Our evening at the tavern had been more low key last night. There were no less pitchers of beer, but the old German guys had not been there on the bar stools to sing their song and inspire us to sing ours in response, replaced by trendier tourist couples. I had talked more with Schuman and others about music, and with Beth about the details of her own European odyssey, which in ways paralleled my own. She had lost her own travel partner Christine, who while they were traveling in Spain had decided to return to Australia, Beth deciding to continue on, a challenging venture for a young woman alone.

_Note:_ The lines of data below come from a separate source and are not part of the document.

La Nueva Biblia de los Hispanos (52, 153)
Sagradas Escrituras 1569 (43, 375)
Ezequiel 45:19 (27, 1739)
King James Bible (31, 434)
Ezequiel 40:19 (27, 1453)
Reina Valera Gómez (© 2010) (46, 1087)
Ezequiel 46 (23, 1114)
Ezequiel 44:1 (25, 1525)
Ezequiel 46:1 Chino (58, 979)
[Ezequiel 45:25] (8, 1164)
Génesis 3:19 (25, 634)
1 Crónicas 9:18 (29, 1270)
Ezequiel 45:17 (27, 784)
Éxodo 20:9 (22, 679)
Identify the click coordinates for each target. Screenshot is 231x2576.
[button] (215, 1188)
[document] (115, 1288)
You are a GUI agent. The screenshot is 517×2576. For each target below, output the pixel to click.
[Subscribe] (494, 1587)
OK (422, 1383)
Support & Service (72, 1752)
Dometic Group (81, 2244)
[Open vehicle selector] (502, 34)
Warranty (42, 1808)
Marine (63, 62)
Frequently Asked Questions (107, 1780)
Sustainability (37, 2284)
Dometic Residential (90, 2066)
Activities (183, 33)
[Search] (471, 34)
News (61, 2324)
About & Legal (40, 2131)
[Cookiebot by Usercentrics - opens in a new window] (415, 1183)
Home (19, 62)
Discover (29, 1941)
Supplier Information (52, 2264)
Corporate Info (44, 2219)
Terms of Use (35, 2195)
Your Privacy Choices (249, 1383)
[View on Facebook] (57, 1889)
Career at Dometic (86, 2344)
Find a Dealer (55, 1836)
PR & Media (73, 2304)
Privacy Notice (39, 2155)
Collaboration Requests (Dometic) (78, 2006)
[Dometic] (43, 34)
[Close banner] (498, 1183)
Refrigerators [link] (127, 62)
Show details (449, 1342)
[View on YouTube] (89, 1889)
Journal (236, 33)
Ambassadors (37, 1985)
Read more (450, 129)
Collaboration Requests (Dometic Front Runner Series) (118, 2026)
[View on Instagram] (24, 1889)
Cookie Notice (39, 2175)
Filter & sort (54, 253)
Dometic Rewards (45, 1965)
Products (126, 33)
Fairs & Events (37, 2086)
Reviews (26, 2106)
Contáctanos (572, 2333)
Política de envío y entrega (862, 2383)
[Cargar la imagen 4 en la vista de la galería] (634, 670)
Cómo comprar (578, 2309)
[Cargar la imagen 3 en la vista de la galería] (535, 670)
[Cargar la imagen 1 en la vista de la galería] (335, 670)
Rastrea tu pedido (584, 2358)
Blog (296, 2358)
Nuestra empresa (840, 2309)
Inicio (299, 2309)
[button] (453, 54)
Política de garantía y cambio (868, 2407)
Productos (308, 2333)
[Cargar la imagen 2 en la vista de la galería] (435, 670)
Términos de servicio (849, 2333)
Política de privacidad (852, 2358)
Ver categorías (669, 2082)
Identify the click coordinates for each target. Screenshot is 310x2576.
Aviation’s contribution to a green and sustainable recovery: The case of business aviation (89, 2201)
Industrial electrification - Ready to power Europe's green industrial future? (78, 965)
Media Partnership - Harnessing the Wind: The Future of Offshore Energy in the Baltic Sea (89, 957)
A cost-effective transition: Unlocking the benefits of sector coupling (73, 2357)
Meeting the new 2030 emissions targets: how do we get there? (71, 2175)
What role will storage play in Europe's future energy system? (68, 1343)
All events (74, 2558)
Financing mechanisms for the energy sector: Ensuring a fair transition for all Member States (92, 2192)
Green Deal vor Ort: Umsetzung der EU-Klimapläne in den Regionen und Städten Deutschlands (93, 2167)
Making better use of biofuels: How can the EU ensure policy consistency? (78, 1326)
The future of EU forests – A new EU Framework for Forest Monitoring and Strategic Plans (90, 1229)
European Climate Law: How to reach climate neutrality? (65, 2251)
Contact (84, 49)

It felt cold in the bunkroom, in fact a lot colder than previous mornings, and I stayed in my sleeping bag as long as I could, keeping an eye on the clock on the wall so I would not miss my precious breakfast of granola and yogurt, breakfast ending promptly, oh so promptly, at nine. I knew I’d be leaving the hostel and Grindelwald this morning, such a sad thought, and getting up would mean fully facing that sadness, along with the cold. I made a tactical decision not to take a shower this morning, since I had had three straight mornings previous with a long hot shower getting all nice and squeaky clean. When I finally opened up my toasty down sleeping bag, and exposed myself to the chill, I scrambled quickly to put on my clothes, including my thermal undershirt. I was the last one out of the bunkroom. Cold or no cold, endings or endless, life had to go on!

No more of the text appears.